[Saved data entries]

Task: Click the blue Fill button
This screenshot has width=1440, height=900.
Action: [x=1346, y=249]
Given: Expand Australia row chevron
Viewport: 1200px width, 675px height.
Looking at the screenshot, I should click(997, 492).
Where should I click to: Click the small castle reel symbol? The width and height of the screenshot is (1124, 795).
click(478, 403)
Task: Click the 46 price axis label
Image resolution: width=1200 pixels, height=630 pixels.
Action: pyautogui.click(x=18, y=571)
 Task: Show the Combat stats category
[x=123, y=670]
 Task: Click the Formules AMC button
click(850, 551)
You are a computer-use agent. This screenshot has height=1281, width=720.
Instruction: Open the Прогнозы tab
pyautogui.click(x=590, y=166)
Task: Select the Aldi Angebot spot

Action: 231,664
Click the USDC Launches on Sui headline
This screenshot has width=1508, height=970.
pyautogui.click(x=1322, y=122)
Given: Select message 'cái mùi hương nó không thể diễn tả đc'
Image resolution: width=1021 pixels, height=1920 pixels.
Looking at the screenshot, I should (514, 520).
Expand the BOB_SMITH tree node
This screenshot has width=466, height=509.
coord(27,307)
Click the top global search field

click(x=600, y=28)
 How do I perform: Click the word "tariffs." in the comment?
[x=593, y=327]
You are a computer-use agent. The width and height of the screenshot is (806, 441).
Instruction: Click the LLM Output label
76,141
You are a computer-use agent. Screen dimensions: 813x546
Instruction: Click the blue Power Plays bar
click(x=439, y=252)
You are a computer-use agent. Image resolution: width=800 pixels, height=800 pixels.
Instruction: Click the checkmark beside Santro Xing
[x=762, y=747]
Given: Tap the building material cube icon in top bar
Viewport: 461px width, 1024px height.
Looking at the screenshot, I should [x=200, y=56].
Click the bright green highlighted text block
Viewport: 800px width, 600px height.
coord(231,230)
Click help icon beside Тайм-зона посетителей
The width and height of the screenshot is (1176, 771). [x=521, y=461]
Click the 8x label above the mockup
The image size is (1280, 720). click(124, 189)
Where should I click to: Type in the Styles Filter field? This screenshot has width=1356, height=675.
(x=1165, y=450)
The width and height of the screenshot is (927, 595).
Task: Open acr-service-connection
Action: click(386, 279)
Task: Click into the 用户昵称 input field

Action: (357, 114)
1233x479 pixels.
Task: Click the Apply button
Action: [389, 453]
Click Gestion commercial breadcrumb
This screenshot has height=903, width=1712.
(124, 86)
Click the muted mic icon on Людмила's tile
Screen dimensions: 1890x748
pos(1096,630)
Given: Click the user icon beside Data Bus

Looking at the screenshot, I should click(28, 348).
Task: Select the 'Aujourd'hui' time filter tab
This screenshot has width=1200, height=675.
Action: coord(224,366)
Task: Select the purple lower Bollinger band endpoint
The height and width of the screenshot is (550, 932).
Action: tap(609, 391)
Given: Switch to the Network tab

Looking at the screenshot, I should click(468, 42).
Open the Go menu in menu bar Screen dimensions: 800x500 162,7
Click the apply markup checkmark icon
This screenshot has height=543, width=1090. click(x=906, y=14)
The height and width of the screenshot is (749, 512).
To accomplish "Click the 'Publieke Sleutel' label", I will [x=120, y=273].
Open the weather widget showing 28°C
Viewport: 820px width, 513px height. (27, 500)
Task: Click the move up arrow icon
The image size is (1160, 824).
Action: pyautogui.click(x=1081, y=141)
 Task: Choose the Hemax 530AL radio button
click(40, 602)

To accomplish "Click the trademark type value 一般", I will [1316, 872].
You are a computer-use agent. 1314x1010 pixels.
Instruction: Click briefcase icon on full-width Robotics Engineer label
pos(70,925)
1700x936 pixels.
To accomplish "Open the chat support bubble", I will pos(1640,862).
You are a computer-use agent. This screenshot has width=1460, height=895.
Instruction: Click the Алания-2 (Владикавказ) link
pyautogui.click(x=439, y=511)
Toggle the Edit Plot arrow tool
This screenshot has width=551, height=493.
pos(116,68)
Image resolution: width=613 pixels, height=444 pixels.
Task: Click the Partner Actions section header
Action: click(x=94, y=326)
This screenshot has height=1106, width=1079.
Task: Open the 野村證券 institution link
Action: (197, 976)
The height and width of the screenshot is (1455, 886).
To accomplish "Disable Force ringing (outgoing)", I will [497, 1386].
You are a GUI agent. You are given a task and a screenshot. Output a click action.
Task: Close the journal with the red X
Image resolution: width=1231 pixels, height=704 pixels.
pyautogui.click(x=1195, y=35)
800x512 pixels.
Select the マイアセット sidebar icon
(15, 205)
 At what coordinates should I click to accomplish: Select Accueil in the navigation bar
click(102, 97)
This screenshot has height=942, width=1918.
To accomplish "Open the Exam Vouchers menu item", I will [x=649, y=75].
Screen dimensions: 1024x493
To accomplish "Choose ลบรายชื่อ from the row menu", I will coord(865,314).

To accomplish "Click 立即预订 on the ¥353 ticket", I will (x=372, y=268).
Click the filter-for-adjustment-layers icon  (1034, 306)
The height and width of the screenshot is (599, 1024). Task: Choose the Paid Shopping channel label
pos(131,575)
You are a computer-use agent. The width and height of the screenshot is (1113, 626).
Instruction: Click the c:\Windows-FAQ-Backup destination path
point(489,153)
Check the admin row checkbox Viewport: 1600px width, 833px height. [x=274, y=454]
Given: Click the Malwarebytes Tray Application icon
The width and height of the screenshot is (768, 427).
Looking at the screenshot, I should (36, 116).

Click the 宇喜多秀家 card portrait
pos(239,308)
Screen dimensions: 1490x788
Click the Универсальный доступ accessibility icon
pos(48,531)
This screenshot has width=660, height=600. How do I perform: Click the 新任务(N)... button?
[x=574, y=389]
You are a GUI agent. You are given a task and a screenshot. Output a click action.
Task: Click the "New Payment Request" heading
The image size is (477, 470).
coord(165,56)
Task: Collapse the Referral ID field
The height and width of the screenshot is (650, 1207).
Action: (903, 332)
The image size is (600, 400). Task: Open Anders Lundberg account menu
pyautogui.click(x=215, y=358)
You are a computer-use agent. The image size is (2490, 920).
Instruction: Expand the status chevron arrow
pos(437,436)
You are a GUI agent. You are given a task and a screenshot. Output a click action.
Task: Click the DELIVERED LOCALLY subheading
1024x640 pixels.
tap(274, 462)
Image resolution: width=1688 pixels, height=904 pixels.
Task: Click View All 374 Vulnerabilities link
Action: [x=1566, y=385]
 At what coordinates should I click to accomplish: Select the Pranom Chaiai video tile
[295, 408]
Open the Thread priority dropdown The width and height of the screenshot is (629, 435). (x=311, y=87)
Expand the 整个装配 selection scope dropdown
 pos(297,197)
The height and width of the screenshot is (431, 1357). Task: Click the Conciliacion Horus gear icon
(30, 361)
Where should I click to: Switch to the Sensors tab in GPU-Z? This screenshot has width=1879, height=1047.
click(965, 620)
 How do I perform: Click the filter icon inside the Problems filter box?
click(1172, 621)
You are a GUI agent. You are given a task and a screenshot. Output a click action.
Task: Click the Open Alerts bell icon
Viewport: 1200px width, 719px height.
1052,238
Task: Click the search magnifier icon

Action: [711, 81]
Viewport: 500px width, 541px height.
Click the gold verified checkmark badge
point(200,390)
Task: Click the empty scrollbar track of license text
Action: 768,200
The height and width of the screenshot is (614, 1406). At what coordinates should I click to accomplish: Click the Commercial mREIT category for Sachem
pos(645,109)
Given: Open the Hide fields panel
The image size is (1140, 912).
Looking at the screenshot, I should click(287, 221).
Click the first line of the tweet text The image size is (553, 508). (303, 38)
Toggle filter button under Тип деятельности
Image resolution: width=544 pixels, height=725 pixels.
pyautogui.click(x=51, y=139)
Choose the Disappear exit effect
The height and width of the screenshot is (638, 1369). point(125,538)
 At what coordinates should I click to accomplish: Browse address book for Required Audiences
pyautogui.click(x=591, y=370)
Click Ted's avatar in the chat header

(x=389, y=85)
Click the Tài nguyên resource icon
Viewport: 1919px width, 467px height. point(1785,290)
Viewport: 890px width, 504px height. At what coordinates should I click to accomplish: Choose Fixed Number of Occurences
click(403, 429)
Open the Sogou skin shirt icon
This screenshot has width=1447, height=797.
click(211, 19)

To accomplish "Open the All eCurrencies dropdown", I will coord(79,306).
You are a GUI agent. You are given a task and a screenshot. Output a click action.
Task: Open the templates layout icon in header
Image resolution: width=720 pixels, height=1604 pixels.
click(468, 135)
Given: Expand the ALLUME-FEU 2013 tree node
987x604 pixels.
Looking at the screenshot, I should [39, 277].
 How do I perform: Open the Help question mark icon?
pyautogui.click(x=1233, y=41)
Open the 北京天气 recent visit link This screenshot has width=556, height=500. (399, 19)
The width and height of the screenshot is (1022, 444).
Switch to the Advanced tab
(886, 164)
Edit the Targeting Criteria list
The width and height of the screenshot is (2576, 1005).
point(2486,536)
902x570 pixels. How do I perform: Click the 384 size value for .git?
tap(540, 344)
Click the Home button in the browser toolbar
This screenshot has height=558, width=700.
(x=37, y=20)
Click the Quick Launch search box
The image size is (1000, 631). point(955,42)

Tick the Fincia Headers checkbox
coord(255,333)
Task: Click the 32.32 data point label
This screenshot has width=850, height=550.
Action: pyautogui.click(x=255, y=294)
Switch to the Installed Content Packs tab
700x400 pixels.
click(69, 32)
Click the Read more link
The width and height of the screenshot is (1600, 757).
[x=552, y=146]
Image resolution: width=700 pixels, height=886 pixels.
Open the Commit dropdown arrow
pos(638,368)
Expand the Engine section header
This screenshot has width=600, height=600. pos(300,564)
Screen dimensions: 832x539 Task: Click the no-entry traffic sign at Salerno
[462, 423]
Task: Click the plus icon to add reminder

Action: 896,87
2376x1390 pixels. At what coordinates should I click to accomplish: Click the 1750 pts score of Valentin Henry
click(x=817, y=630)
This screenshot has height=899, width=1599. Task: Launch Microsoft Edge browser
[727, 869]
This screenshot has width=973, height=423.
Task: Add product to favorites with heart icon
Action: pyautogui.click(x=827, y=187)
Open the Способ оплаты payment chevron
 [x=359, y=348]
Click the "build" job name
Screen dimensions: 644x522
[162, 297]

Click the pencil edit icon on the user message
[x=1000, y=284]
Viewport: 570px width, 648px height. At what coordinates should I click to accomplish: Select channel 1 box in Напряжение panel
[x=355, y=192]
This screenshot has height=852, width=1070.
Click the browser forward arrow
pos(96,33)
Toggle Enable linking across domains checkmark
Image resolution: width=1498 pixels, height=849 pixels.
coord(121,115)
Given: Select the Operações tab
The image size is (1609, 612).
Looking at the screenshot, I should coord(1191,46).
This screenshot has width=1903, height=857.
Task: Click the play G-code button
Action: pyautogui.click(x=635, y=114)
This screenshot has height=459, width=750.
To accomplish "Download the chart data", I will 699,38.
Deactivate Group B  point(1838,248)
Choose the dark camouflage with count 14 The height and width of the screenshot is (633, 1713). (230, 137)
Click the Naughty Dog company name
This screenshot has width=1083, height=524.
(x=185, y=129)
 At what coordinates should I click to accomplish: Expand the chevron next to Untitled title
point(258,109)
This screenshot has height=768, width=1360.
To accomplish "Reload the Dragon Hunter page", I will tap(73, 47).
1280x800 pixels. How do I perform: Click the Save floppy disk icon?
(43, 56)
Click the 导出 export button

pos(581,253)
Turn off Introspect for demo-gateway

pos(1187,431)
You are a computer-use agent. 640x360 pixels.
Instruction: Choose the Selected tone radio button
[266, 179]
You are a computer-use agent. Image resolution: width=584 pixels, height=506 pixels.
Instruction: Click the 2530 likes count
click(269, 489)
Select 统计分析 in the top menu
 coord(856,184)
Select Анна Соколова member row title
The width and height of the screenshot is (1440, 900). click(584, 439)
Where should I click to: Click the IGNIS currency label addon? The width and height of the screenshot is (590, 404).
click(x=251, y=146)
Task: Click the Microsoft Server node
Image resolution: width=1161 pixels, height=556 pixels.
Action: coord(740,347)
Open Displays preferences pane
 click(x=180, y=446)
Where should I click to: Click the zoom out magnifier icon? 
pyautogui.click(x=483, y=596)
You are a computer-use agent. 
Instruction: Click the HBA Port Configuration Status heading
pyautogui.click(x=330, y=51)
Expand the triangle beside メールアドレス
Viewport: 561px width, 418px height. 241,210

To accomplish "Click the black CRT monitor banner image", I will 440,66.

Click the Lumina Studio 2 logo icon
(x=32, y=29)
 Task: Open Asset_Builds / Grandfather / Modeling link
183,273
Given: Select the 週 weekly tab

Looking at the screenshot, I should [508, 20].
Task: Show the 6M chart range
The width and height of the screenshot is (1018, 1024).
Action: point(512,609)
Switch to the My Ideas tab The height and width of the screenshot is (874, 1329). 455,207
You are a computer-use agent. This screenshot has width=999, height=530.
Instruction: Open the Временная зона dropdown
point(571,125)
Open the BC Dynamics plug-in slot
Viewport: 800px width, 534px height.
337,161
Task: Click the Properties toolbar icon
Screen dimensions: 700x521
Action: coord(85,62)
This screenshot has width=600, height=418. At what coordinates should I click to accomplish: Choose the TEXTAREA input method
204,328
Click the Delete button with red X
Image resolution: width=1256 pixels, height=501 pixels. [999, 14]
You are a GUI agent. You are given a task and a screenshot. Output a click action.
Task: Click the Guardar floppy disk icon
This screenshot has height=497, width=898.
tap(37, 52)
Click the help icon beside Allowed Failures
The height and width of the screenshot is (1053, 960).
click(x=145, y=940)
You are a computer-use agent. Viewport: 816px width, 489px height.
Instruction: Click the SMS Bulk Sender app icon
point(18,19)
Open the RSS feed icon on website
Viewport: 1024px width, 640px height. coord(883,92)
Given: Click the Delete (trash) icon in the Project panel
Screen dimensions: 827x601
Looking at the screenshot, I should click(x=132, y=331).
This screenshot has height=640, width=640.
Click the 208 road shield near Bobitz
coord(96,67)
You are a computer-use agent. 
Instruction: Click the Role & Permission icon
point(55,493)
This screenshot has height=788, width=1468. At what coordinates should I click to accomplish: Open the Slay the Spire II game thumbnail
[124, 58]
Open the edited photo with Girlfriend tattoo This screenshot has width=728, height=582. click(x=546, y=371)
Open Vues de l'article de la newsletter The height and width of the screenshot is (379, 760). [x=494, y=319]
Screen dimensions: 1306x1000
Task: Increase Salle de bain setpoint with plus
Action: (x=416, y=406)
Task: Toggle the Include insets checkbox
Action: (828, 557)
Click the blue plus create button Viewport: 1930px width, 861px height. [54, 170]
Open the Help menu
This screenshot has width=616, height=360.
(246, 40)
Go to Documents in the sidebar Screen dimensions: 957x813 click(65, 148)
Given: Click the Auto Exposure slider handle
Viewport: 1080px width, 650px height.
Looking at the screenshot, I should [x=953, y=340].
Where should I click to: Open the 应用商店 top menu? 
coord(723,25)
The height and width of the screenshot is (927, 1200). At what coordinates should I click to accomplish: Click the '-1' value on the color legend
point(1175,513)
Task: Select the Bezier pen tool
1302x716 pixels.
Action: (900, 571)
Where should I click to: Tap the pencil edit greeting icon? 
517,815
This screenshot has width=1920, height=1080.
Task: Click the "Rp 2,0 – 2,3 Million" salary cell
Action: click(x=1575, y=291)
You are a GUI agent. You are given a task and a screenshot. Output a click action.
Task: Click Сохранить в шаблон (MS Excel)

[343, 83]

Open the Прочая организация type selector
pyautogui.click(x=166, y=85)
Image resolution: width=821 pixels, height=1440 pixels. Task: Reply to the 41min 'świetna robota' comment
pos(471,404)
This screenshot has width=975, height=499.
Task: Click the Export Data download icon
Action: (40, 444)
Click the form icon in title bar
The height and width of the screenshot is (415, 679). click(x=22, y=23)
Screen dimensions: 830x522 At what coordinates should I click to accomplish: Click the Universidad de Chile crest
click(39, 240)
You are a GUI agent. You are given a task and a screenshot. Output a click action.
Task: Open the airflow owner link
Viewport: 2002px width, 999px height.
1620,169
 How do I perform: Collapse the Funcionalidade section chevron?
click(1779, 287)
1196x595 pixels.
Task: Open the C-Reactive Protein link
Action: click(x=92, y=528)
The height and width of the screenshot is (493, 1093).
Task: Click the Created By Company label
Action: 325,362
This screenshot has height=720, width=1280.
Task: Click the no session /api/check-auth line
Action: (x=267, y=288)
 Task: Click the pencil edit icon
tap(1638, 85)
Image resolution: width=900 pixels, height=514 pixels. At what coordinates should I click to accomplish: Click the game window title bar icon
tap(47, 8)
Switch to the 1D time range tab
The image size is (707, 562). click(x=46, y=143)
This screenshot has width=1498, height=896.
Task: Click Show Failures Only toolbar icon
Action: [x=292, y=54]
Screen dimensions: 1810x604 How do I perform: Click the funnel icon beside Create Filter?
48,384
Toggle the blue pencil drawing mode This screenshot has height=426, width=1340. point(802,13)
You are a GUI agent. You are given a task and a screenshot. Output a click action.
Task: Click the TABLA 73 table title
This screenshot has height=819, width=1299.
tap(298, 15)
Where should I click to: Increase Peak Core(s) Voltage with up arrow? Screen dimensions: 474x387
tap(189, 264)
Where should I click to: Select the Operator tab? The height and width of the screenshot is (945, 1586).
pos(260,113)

• _What you are asked to do_:
Search the entries for the word "node" and copy every line that holds it.

• _Exercise output_:
Expand the BOB_SMITH tree node
Given: Expand the ALLUME-FEU 2013 tree node
Task: Click the Microsoft Server node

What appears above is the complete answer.